### Directions for this task
Some lines in the records below may hold the word "Uncheck"; give the number of those lines and nothing else.

### Records for this task
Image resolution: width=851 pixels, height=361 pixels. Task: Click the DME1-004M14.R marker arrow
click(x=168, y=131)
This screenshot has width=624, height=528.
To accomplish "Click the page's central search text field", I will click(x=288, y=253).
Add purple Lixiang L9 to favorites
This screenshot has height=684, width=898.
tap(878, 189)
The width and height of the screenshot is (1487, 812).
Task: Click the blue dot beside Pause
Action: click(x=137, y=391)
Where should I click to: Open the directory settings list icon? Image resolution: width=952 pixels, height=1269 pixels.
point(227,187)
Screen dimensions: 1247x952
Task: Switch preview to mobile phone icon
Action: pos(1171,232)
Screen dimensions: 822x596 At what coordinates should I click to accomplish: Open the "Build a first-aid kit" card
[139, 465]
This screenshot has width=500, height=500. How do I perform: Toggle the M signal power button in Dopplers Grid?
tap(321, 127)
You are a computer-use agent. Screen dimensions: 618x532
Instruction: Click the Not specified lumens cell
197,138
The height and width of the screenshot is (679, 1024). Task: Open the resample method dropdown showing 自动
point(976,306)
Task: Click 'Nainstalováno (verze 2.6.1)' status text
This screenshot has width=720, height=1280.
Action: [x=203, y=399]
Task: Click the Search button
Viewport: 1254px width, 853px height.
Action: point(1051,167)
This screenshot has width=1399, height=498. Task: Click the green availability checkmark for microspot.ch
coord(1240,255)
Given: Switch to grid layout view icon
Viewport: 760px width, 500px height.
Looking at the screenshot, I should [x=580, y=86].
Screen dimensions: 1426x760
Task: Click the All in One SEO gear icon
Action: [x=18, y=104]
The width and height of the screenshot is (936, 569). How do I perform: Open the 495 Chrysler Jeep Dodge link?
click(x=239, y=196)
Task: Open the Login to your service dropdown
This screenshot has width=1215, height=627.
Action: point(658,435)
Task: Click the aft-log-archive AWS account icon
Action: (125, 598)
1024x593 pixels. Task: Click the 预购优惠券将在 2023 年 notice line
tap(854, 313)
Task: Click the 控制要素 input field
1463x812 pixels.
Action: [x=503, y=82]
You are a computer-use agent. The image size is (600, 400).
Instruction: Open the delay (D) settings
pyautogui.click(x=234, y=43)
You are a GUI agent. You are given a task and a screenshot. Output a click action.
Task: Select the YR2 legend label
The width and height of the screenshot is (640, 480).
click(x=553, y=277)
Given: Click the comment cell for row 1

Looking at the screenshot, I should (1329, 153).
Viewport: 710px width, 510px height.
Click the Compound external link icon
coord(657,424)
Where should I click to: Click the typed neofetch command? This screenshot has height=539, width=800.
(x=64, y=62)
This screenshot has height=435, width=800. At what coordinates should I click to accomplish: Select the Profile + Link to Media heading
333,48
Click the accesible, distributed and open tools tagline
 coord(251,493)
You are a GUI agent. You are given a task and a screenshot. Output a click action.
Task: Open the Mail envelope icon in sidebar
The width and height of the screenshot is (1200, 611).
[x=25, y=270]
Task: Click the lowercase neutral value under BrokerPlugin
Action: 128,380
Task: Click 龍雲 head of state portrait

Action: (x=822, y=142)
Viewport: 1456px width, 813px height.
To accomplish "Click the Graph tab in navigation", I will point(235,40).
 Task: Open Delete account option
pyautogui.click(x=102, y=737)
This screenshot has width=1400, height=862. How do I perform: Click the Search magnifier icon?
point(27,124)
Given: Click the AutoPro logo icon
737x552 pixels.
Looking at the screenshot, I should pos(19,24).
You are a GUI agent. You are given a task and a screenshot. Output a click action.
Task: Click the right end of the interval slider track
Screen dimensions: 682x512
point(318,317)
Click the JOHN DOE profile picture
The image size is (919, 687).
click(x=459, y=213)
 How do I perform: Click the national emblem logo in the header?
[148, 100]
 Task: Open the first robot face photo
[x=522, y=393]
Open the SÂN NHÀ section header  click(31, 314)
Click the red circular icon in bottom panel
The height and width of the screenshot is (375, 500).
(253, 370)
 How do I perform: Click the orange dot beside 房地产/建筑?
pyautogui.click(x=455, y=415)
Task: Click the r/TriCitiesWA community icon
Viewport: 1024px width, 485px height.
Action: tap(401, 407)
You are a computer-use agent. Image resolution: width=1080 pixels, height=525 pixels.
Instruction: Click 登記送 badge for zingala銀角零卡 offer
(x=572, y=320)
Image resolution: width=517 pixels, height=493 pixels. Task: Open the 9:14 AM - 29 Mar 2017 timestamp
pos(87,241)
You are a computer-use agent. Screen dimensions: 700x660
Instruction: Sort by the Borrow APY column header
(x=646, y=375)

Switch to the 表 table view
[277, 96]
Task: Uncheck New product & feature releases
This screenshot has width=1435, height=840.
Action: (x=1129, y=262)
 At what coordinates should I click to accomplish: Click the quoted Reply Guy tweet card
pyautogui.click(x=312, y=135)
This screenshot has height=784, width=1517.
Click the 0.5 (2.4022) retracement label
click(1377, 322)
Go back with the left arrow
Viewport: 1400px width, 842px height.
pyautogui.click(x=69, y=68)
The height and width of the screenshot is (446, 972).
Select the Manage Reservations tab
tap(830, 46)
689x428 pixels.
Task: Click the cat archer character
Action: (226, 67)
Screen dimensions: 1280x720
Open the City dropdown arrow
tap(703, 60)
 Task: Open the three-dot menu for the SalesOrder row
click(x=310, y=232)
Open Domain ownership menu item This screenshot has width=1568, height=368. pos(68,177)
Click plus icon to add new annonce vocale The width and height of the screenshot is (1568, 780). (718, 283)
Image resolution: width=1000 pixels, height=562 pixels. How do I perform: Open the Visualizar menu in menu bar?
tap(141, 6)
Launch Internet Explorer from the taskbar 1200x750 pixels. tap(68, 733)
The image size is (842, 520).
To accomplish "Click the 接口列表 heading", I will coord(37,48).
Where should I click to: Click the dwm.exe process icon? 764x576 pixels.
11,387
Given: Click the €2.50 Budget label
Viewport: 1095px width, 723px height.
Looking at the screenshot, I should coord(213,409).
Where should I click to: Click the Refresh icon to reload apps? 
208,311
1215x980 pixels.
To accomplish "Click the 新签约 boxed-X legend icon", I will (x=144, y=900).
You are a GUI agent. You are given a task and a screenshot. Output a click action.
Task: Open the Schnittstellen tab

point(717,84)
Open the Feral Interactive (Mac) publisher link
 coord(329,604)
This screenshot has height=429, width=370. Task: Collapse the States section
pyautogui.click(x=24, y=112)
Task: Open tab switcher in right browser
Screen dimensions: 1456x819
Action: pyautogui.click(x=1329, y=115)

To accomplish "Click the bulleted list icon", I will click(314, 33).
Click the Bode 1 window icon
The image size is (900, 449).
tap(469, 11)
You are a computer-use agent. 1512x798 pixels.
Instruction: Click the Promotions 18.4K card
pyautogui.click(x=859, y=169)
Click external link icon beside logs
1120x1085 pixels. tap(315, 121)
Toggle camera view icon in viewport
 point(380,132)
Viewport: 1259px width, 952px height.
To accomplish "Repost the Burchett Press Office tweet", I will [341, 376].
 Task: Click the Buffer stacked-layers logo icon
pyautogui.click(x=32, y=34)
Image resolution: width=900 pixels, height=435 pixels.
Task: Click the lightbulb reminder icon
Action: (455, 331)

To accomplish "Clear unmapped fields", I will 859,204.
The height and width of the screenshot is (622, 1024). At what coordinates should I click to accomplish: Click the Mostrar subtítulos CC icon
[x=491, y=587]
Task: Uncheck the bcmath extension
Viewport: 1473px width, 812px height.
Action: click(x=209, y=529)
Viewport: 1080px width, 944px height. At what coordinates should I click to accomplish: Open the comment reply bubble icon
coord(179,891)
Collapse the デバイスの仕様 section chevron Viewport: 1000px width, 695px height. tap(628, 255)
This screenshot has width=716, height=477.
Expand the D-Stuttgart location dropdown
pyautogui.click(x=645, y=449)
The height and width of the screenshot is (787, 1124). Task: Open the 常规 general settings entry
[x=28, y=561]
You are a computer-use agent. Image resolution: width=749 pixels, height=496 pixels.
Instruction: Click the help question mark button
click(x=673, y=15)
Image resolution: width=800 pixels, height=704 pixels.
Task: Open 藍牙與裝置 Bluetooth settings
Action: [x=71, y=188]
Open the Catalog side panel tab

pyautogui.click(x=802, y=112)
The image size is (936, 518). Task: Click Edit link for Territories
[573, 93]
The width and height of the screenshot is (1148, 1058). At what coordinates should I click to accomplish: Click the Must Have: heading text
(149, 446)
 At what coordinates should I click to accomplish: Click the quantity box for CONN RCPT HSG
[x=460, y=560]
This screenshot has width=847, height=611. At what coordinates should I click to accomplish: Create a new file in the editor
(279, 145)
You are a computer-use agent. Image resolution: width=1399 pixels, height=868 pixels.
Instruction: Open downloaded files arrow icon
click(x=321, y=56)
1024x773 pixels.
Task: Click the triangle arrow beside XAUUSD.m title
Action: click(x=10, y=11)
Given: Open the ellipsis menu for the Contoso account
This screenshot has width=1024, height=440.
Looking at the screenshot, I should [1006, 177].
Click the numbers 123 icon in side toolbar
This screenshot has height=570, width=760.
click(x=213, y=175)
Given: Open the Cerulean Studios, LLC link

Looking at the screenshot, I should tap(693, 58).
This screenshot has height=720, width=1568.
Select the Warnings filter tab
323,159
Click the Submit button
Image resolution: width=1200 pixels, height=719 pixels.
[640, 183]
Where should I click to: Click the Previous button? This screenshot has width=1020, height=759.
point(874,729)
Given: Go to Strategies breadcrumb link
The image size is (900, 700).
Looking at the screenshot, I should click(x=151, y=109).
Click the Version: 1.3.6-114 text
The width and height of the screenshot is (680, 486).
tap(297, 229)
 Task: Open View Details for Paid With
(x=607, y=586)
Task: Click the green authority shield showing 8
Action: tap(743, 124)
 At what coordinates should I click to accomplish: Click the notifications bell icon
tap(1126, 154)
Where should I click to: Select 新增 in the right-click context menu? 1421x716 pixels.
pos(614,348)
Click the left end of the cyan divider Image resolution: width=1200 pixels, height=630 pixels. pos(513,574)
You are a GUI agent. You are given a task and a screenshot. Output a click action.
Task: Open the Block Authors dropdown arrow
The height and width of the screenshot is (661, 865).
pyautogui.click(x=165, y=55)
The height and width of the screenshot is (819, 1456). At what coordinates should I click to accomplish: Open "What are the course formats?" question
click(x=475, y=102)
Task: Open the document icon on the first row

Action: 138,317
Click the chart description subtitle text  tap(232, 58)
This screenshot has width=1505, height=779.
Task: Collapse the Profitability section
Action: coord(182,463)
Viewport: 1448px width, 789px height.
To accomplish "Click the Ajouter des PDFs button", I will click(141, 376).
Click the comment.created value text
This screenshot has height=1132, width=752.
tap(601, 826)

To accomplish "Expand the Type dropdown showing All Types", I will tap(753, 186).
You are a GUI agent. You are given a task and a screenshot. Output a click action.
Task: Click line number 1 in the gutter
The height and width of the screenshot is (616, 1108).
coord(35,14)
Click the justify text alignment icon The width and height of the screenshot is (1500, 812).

### Result
2